Esse é o ponto: dificilmente um exercício de defesa da IA, “About a Hero” parece deleitar-se com sua justeza, representando um desafio à demissão de Herzog, ao mesmo tempo que prova que ele está certo em sua narrativa – não totalmente criação de Kaspar, mas adaptada. por Winiewicz a partir da produção do modelo – fica progressivamente descontrolado. Como tal, o filme pode funcionar de forma menos eficaz isoladamente do que como um verdadeiro iniciador de conversa, seja num ambiente de festival ou anexado a uma sessão de perguntas e respostas pós-exibição.

Dividida em capítulos que não seguem nenhuma ordem numérica lógica, a história gira em torno de uma figura invisível: Dorem Clery, um funcionário normal de uma fábrica de eletrodomésticos na fictícia cidade alemã de Getunkirchenberg, que é encontrado morto em circunstâncias que, seja devido a um crime ou erro de narrativa de IA, nunca fazem sentido. Descobriu-se que ele estava trabalhando em um projeto enigmático denominado apenas “a Máquina”, ele próprio um símbolo do desenvolvimento da IA, e talvez de alguma forma responsável por sua morte. As investigações do filme nesta frente, no entanto, são repetidamente desviadas pelo foco na viúva de Clery, Eleonore (Imme Beccard), que canaliza sua dor em interações com eletrodomésticos que eventualmente se transformam em uma forma mais literal de luxúria tecnológica.
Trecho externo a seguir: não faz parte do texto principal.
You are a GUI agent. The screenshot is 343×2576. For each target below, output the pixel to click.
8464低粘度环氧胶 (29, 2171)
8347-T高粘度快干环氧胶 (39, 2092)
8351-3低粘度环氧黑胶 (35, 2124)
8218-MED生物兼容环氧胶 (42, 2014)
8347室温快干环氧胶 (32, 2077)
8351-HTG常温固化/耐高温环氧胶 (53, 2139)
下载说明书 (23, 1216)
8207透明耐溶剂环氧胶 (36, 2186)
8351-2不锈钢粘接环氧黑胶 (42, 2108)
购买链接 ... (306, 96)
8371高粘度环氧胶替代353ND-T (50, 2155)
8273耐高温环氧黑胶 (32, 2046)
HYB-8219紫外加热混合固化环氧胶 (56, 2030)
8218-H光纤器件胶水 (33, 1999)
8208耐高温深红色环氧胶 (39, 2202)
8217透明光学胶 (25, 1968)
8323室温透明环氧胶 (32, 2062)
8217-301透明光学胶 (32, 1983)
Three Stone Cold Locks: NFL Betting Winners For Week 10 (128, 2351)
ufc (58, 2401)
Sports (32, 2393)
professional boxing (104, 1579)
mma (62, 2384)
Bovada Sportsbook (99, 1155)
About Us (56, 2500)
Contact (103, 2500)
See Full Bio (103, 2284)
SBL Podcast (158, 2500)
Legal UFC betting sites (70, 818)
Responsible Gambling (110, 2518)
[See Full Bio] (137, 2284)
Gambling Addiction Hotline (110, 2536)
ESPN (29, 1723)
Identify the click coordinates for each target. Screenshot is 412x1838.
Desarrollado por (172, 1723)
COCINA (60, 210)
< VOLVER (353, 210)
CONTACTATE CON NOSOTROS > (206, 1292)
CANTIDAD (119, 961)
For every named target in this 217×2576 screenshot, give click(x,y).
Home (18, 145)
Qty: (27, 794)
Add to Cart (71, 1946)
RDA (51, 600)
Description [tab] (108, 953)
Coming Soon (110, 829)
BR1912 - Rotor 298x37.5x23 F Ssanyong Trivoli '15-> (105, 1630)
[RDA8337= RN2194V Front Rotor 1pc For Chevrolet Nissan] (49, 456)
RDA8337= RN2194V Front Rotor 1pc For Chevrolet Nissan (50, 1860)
“Se, na sua cabeça, isso é claro, conclusivo e assistível, você perdeu a cabeça”, suspira o falso Herzog enquanto Eleonore brinca com uma torradeira – não é a primeira vez que “About a Hero” se autodenomina intencionalmente. construção falha, em uma piada corrente que se desgasta um pouco no final do filme. (É melhor quando Winiewicz apenas permite que os próprios espectadores detectem as falhas, como acontece com os repetidos erros ortográficos da palavra “polícia” nas partes processuais do filme.) No lado documental da equação, os entrevistados do filme – incluindo Stephen Fry e o crítico cultural Charles Mudede – oferece principalmente reflexões ponderadas, mas evasivas, sobre IA, fazendo pouco para influenciar ou moldar a tese transparente do filme. Há oito anos, o documentário de Herzog “Lo and Behold, Reveries of the Connected World” reflectiu de forma mais substancial sobre a batalha iminente da humanidade com as suas próprias inovações digitais, embora com consideravelmente menos truques metatextuais.

“Não me importo de rejeitar a ideia de que os humanos são o princípio e o fim de toda a inteligência”, diz Mudede. Mas “About a Hero” não se envolve realmente com as possibilidades da IA ​​como uma construção pós-humana, até porque as suas próprias incursões com a tecnologia são examinadas e temperadas pelos cineastas, seja em nome da razão, da ironia ou do entretenimento. . O filme é quase certamente mais assistível devido a esse grau de envolvimento humano – é lindamente filmado e desenhado, com uma atuação coadjuvante secamente divertida de Vicky Krieps como uma repórter esgotada que investiga o caso Clery. No entanto, se é mesmo uma provocação, é uma provocação cautelosa e cautelosa, que se posiciona no seu próprio caminho para tranquilizar os espectadores de que a vida e a arte como as conhecemos permanecerão por um tempo ainda, se não necessariamente por 4.500 anos.